Agarrando con fuerza la nuca se incorporó hacia adelante, sintiendo la frente y el cabello de la chica contra su abdomen. Le bastaron un par de movimientos de cadera para que el intenso placer provocado por la prodigiosa garganta estallase. Koudou sintió vaciarse sus testículos, grandes y negros como los de un toro, sintió las oleadas de leche espesa y caliente recorrer toda la longitud de su miembro y se retorció de placer mientras la pequeña Ninette respiraba ruidosamente por la nariz, realizando un último y formidable esfuerzo para tragar una, dos, tres, cuatro veces. Cuando la última onza del blanco fluido abandonó el cuerpo del guerrero la joven se liberó incorporándose con rapidez, boqueando como una nadadora al salir del agua, contemplando con sus enrojecidos ojos como el falo recuperaba la verticalidad durante unos segundos, limpio y brillante por la saliva, antes de comenzar a desinflarse devolviendo al resto del cuerpo la ingente cantidad de sangre que necesitaba para desafiar a la gravedad.
—¡Burp! Uy... ¡ja, ja! Creo que hoy no ceno —dijo Ninette, antes de estampar un sonoro beso junto al ombligo de su compañero y levantarse de un salto.
Apenas había terminado de lavarse la cara cuando irrumpió en la habitación Bogard, el miembro de los Pumas Voladores a quien Koudou había encomendado la vigilancia de la calle Vitale.
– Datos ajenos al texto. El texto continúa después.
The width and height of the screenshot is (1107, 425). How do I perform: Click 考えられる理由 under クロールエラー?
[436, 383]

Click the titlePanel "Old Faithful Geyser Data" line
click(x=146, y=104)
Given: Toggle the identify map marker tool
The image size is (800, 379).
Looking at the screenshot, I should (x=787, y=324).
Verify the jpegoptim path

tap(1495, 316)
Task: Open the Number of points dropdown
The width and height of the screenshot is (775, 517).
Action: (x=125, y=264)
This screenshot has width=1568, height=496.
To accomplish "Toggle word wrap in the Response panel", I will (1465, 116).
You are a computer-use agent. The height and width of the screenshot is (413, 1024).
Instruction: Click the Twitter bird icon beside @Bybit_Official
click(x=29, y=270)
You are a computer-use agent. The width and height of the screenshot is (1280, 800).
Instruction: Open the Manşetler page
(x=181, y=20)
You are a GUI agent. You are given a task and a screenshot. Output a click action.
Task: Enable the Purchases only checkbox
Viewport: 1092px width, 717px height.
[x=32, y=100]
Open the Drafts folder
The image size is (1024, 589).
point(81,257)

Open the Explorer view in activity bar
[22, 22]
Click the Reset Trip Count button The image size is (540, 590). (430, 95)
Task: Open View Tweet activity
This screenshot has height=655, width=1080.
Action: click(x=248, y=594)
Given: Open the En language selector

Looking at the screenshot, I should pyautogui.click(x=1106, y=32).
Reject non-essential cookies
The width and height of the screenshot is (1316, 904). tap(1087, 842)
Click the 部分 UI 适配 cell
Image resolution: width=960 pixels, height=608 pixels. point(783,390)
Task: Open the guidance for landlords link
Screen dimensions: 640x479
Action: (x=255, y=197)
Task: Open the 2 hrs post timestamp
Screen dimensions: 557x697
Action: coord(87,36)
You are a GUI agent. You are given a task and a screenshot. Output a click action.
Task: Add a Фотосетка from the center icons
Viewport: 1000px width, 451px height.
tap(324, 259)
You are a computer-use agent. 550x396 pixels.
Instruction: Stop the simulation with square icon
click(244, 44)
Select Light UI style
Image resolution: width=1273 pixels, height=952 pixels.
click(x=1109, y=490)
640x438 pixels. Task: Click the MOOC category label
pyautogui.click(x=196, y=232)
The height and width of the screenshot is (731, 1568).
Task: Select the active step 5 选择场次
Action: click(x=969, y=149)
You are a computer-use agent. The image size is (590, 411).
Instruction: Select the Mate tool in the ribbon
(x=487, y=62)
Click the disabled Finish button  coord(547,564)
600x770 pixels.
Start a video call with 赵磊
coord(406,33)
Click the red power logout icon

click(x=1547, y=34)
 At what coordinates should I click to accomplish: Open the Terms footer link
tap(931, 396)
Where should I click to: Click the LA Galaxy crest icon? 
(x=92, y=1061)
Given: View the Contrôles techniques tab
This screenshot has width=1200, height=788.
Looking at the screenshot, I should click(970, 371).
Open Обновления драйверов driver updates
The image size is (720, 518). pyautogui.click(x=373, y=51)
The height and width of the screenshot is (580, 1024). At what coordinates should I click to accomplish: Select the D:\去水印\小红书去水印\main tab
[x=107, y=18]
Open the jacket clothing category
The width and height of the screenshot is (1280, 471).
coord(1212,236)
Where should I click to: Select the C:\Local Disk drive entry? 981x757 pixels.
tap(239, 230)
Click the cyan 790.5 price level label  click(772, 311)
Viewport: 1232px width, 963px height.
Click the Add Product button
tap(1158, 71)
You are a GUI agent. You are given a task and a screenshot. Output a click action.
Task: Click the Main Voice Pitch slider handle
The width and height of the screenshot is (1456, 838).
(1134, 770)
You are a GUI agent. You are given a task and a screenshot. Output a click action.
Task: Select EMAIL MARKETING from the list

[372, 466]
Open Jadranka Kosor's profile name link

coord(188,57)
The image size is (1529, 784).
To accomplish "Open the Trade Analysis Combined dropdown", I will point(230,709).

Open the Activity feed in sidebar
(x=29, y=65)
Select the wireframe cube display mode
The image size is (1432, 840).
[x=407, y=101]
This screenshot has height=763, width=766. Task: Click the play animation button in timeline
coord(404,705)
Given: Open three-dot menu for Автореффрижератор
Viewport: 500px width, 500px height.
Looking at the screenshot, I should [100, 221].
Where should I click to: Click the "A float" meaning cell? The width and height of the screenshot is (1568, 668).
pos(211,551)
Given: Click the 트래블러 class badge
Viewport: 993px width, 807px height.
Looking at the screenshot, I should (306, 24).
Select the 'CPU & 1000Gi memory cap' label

El joven, corpulento y con algún kilo de más, se paró para recuperar el aliento y se quitó del pañuelo negro y púrpura del cuello para secarse el sudor de la frente. Koudou reparó en el temblor de sus manos, algo inusual en el aguerrido y flemático Bogard.
—Hay seis Toros de Hierro abajo, en el portal. Dicen que quieren hablar contigo de Lazslo y de la hija del comisario.
El centinela se levantó de inmediato.
—Quédate aquí, y si la cosa se complica llévate a Ninette por la azotea y deja que maten a los novatos —dijo en voz baja antes de abandonar la habitación.
Bogard asintió y encendió con avidez uno de sus pequeños puros, consciente de que la supervivencia de los Pumas Voladores dependía de lo que pasase en aquel vestíbulo.